Your instructions: Filter by the string "Kitchen": return the lines of the material that contain it.

- - - - -

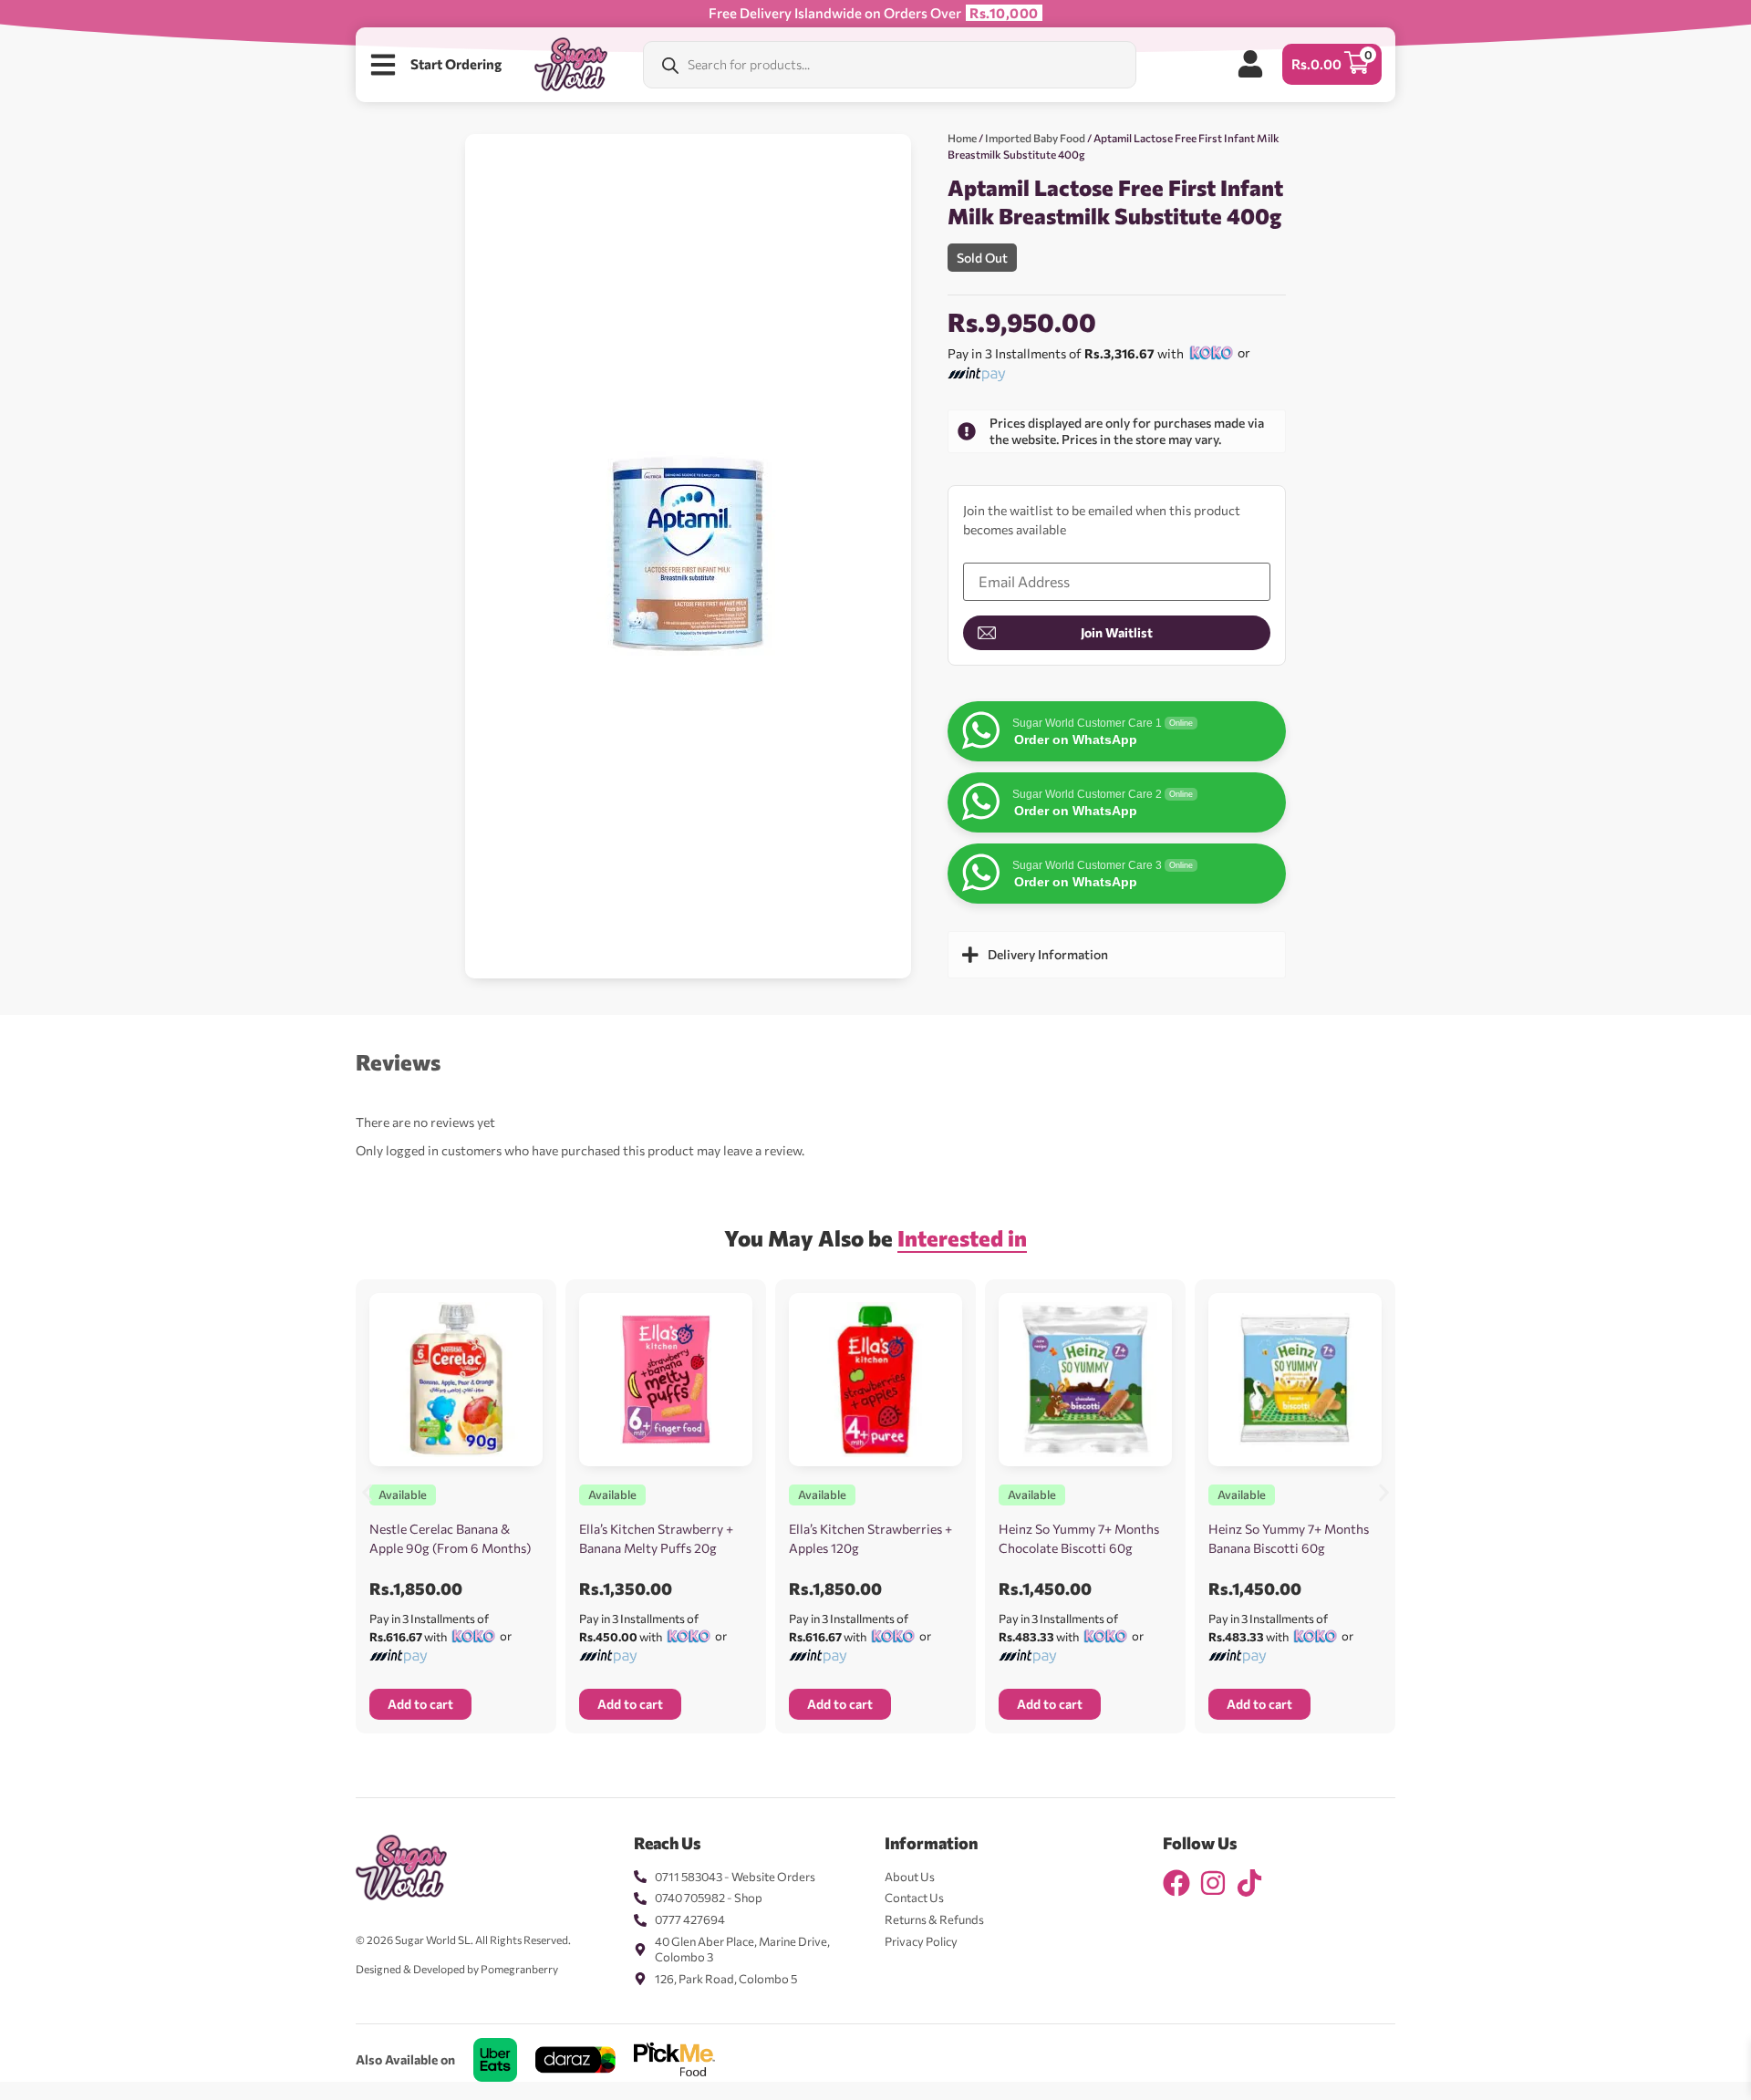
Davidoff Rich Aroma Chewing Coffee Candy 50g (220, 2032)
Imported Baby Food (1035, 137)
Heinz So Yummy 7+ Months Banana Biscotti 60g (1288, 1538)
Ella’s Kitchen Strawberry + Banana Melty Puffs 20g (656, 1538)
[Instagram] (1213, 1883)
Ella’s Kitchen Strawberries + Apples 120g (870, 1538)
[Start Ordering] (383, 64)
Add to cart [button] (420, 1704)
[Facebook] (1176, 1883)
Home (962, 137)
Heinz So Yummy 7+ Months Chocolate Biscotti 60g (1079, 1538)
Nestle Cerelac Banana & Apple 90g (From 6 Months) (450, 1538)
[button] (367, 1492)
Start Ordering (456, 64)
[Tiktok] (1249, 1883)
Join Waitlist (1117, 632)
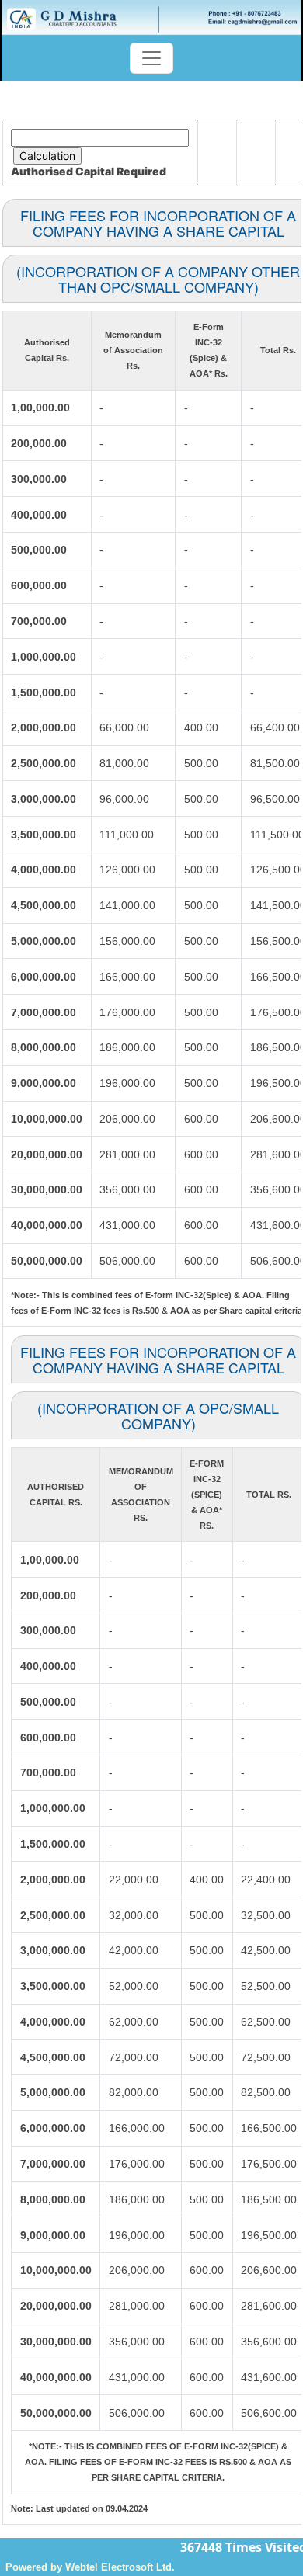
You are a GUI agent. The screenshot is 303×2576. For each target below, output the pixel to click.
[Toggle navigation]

- - - - -

Exercise answer:
Ella’s Kitchen Strawberry + Banana Melty Puffs 20g (656, 1538)
Ella’s Kitchen Strawberries + Apples 120g (870, 1538)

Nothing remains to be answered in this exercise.